Still Deciding
Not all decisions are created equal
When late January rolls around, most people have already forgotten about their New Year’s Resolutions.
But you haven’t forgotten. You remember the goal, the hours spent crafting the perfect system for change, and the surge of clarity when everything falls into place.
Then weeks passed by. The plan sat untouched. The excitement faded. And you’re left wondering where the time has gone and how we’re already 7% through 2026.
Last week, I read something from Alen Sultanic that put this into perspective:
“There are decisions, and then there are real decisions. All decisions are made with behavior rather than in thinking of the behavior. If you’re still ‘thinking’ about it, you haven’t decided. No matter how often you say ‘you’ve decided,’ until you’ve done it, you haven’t decided. You haven’t made a real decision because the only time something is real is when you act on it. The only time you decide is when you do it, behavior.”

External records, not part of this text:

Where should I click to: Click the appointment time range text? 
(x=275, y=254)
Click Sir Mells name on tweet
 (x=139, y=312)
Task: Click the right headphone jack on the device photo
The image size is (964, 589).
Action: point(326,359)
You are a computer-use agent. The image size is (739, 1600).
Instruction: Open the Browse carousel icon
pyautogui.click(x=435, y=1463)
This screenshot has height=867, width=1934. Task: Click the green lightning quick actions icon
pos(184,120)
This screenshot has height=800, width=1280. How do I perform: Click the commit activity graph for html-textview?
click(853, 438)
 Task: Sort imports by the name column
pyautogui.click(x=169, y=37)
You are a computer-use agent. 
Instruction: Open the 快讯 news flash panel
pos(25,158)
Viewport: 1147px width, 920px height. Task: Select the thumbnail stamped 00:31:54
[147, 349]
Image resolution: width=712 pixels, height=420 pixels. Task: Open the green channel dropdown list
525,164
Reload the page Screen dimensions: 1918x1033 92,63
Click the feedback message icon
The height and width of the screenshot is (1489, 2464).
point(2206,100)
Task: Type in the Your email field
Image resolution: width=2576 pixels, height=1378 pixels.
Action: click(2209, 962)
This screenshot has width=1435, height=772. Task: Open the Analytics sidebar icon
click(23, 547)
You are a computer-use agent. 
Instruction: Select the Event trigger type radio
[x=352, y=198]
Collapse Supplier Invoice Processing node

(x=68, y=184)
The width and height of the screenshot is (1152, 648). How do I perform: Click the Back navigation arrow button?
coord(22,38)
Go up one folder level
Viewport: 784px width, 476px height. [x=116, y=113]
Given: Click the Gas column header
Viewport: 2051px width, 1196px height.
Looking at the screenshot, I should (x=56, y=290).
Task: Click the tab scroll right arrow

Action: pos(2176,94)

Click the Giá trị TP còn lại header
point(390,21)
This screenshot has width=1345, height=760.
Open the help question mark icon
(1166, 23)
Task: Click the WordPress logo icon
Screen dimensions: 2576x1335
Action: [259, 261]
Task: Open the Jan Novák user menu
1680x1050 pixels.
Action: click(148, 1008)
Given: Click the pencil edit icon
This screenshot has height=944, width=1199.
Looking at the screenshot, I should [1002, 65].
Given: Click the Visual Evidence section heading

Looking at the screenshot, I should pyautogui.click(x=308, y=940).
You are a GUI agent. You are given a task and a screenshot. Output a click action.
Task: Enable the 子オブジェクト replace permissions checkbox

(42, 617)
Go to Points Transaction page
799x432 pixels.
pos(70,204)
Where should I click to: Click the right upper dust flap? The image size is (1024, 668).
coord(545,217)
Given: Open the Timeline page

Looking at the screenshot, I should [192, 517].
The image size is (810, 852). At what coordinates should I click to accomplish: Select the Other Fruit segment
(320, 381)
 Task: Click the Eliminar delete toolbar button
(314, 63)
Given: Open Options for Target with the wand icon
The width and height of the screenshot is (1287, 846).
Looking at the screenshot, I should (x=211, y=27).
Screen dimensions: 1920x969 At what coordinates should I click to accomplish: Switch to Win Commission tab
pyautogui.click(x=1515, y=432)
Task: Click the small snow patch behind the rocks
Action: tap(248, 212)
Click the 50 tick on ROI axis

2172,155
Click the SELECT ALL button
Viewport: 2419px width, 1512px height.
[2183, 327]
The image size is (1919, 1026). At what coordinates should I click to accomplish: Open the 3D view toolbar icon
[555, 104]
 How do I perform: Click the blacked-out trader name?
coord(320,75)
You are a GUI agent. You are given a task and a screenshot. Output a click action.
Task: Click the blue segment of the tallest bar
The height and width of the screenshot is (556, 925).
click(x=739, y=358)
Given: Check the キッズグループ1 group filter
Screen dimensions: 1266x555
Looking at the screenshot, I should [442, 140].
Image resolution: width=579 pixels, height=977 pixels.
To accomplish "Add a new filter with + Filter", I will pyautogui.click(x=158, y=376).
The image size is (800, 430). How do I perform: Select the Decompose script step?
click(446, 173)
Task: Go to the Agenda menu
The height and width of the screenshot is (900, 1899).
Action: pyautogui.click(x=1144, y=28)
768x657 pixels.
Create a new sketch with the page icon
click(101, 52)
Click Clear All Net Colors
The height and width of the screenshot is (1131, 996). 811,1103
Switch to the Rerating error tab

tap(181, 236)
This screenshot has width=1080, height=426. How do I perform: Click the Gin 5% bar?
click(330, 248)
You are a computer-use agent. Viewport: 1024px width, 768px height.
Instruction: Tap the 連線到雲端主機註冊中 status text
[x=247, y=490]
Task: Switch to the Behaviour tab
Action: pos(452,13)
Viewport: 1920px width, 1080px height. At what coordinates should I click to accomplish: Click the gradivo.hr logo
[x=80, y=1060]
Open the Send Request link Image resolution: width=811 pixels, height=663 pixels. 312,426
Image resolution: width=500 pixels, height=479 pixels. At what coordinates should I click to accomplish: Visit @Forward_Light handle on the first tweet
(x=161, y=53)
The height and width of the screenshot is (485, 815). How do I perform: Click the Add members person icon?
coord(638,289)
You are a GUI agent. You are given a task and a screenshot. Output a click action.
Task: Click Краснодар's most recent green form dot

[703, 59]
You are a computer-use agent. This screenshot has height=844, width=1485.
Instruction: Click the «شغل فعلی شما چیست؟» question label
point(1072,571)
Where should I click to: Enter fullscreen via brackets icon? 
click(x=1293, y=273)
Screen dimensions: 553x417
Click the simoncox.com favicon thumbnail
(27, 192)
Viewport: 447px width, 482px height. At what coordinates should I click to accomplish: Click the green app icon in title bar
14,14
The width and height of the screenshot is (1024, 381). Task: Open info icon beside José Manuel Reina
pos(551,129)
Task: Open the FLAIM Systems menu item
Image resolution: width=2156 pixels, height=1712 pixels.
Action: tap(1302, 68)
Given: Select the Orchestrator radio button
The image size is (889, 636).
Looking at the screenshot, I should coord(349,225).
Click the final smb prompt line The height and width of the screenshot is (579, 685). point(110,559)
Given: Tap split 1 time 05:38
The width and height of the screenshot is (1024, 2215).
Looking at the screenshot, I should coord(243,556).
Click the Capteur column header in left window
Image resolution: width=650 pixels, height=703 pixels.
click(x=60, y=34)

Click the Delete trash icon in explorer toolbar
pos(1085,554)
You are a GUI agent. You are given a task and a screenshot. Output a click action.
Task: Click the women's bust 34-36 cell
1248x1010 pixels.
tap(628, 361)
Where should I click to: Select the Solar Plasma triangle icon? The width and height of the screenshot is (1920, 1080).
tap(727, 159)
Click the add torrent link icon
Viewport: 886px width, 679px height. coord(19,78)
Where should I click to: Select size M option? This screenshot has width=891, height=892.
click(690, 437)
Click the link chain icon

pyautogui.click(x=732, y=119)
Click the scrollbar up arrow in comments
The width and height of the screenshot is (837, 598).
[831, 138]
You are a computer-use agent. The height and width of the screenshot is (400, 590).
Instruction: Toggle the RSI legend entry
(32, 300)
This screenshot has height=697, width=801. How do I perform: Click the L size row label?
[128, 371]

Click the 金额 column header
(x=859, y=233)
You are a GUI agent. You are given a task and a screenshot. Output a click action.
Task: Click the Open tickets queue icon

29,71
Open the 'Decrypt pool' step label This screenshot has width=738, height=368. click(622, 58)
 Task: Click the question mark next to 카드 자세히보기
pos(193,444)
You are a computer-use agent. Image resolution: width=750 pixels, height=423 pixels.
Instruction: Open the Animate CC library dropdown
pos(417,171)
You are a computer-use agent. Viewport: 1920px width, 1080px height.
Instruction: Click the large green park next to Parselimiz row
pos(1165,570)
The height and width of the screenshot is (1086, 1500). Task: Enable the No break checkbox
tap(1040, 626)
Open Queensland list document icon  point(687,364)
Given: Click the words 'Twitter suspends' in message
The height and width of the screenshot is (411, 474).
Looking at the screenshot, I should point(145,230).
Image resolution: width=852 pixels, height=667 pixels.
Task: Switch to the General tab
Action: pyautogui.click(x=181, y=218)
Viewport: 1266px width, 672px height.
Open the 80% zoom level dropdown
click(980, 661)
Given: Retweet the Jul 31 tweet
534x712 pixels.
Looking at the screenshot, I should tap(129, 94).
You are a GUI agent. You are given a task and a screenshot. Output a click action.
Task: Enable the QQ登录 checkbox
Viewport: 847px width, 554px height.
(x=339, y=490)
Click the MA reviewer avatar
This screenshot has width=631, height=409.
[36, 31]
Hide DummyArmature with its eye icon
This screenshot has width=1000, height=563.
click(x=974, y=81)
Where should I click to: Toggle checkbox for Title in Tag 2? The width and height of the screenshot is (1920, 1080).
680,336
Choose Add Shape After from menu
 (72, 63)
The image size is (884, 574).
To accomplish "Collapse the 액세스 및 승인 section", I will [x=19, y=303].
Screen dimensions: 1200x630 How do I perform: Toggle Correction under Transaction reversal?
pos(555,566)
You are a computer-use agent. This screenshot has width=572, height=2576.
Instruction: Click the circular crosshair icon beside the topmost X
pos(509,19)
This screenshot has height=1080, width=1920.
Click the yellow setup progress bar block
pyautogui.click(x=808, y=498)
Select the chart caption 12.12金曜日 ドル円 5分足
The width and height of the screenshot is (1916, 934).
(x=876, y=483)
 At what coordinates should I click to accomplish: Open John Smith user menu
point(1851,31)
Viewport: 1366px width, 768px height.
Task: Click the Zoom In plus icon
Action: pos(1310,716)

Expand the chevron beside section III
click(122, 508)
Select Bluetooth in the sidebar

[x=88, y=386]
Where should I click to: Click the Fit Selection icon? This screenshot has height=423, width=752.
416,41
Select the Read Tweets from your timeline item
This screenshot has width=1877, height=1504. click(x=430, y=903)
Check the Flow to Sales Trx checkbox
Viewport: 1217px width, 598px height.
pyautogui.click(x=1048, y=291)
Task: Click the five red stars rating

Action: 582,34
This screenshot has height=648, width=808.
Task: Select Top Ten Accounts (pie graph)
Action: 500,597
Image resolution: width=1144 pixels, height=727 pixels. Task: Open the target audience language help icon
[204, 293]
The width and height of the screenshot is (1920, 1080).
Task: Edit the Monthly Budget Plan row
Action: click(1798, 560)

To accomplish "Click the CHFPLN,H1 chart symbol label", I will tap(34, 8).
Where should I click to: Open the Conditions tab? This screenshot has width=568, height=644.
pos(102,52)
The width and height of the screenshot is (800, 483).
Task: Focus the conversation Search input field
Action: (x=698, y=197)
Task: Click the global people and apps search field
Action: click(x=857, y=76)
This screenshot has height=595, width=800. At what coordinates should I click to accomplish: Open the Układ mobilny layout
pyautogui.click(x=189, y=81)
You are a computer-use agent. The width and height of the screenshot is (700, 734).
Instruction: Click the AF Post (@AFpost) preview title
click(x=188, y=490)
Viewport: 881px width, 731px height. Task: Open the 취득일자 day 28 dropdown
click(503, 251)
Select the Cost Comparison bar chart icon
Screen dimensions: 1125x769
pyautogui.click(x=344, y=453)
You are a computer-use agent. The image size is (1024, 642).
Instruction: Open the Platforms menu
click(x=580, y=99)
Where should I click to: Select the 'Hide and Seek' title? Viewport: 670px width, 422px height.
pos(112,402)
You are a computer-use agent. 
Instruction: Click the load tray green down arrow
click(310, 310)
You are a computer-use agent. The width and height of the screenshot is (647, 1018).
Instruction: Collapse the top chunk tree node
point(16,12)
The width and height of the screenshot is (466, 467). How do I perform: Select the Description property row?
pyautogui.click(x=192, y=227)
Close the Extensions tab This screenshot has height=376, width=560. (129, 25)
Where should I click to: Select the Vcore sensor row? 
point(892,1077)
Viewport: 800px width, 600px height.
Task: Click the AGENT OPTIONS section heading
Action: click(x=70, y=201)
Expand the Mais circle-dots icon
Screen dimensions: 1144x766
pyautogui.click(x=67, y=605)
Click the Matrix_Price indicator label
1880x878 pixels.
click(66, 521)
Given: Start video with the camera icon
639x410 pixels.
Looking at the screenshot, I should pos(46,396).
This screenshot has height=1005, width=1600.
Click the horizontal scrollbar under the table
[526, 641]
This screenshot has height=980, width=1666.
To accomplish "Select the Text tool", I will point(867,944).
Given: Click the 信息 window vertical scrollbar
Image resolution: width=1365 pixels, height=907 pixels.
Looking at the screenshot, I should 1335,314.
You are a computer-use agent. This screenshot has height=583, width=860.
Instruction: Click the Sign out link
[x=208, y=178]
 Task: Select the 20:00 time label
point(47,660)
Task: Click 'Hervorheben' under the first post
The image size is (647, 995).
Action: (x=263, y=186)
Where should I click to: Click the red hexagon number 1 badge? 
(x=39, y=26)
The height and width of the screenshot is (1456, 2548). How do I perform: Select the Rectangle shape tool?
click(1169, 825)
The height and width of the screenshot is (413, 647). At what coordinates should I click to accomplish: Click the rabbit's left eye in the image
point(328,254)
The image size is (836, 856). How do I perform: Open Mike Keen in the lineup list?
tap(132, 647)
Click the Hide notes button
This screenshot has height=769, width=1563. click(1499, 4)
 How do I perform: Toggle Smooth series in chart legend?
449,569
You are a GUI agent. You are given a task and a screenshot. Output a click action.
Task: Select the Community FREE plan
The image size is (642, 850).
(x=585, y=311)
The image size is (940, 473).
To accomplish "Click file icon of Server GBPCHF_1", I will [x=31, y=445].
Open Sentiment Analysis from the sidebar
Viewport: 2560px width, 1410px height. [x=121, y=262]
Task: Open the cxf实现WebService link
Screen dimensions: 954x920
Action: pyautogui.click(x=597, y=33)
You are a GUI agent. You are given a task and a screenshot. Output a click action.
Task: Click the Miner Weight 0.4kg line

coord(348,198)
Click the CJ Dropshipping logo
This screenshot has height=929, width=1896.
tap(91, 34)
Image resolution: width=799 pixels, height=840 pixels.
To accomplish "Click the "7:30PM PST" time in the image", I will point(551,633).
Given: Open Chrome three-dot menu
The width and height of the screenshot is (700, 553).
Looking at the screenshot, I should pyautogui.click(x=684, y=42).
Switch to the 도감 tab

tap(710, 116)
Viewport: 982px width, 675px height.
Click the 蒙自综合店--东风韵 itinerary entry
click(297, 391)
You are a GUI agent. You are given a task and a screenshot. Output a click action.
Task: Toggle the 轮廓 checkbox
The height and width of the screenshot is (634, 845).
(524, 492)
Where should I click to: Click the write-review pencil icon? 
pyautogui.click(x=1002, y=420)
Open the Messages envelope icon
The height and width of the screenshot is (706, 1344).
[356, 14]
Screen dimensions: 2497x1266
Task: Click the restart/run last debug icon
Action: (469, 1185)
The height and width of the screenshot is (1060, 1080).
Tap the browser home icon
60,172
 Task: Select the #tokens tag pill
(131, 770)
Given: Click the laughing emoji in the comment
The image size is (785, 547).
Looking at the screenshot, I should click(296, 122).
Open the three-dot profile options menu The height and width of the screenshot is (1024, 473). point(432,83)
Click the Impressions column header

I read it over and over, scribbled it down into my notebook, and haven’t stopped thinking about it since.
This idea shines the light on something we don’t want to admit: we mistake decisions for the work.
Beyond just New Year’s goals, it pains me to think of all the times I’ve made a decision and done nothing about it. And it’s clear looking back how decisions create a false sense of control. Recognizing the problem feels like an enormous first step. But it isn’t. It’s still just thinking.
A decision is an abstract thought, and our thoughts can take us in endless directions, from refining plans, adjusting timelines, and reading one more article to waiting just one more day to get started. It feels secure, and borderline productive because you’ve “decided” to work on something.
In many ways, it’s easier to claim you solved a problem than to actually solve it.
That’s the gap between decisions that stay decisions, and decisions that become real.
This pattern shows up everywhere once you notice it. People caught up in the gap between knowing and doing — knowing what needs to be done, yet going weeks and doing nothing about it.
Time passes either way, and a year from now, you’ll either have done the thing or still deciding to do it. What I know for certain is that the perfect moment, the clearest iteration of your plan, and that sense of readiness will never come.
Real decisions happen when you stop thinking about the behavior and just do the behavior.
That’s it.
That’s the only decision that matters.